Dry run: what would change if the job ran? A useful dry run reports counts by class, representative samples, expected deltas, skipped records, and reasons for uncertainty. A dry run that only says "no exceptions" is not enough.

Checkpointing: can the job stop, resume, and avoid double effects? Long-running correction needs progress markers, idempotency, batch sizing, rate limits, and a plan for partial completion. A backfill that must succeed in one uninterrupted run is a fragile deployment.

Audit sample: how will humans inspect correctness before, during, and after rollout? I want sampled before-and-after records, edge cases, high-value categories, and examples where the job intentionally does nothing. The "does nothing" cases often catch semantic bugs.

Rollback story: what happens if the job is wrong? The answer may be restore from captured prior values, compensating backfill, dual-written correction table, pause and quarantine, or manual review. The rollback story should be written before the first production batch.

User impact: who sees changed truth? A backfill may alter counts, statuses, permissions, balances, recommendations, exports, notifications, or dashboards. If the change is visible, support and product need the explanation before users find the inconsistency.

This model does not make backfills slow by default. It makes risk visible enough to choose the right amount of ceremony.

Where this model breaks

Over-processing tiny cleanup jobs is wasteful. If a job changes a few internal records, has no downstream effects, and can be manually verified, a full rollout plan is unnecessary.

The key is proportionality. I do not need a heavyweight process for every correction. I do need teams to notice when a job crosses one of three boundaries: large scope, decision-bearing data, or irreversible effects.

There is also a counterpoint around speed. During an active incident, repair may need to happen quickly. Even then, the model can be compressed rather than skipped.
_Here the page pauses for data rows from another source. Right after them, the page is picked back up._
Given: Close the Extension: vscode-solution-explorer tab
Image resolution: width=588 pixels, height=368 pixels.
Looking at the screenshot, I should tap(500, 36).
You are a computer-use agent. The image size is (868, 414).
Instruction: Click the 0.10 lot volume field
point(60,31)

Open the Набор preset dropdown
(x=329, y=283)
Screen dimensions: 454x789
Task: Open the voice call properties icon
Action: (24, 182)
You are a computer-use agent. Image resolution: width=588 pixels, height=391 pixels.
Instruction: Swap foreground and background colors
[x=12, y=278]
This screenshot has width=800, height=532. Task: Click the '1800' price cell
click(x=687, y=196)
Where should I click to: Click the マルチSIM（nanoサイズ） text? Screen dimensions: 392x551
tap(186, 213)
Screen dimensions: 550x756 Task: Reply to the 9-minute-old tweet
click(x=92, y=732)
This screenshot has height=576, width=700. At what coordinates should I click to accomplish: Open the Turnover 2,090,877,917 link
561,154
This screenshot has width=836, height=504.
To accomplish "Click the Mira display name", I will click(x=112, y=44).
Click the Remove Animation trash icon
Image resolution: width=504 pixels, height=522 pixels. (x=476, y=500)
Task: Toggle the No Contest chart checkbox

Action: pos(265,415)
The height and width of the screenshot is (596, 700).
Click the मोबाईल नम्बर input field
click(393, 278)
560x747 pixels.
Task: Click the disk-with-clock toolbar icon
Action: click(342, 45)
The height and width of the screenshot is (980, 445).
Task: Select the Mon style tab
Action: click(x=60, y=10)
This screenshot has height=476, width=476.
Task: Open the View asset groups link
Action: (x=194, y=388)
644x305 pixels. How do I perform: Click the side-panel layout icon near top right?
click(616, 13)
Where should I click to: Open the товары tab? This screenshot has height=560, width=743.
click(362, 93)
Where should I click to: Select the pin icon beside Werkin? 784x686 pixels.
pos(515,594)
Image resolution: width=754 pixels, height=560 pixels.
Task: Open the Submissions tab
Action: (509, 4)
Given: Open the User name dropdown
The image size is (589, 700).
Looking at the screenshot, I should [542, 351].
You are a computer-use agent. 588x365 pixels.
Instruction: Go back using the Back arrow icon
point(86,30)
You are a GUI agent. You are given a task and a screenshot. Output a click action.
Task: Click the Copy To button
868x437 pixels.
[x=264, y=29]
Write scope, sample, checkpoint, observe, and record what changed. The discipline matters more when the clock is loud.

What I do now

I ask teams to describe backfills as rollout plans, not scripts.

The plan says what will run first, what evidence allows the next batch, what dashboard or query watches progress, what rate limit protects dependencies, and who can stop the job. For broad backfills, I prefer staged execution: small sample, one low-risk segment, one representative segment, then wider rollout.

I also want prior values captured when the mutation matters. That can be a correction log, shadow table, versioned record, object snapshot, or event trail. The exact mechanism depends on the system, but the principle is simple: if you cannot explain what changed, you cannot confidently repair it.

For derived data, I separate recompute from reinterpretation. Recompute applies the same meaning more accurately. Reinterpretation changes the meaning of historical facts. The second needs product approval because it can change reports, workflows, and user expectations.

The principal-engineer lens is sequencing. A backfill usually touches code, data, operations, support, and product truth at once. Treating it as "just a job" hides that coordination. Treating it as a deployment gives the organization a way to reason about blast radius.

Closing takeaway

Before running a backfill, ask the same question as any production deploy: what will change, how will we know, and how do we recover if our understanding is wrong?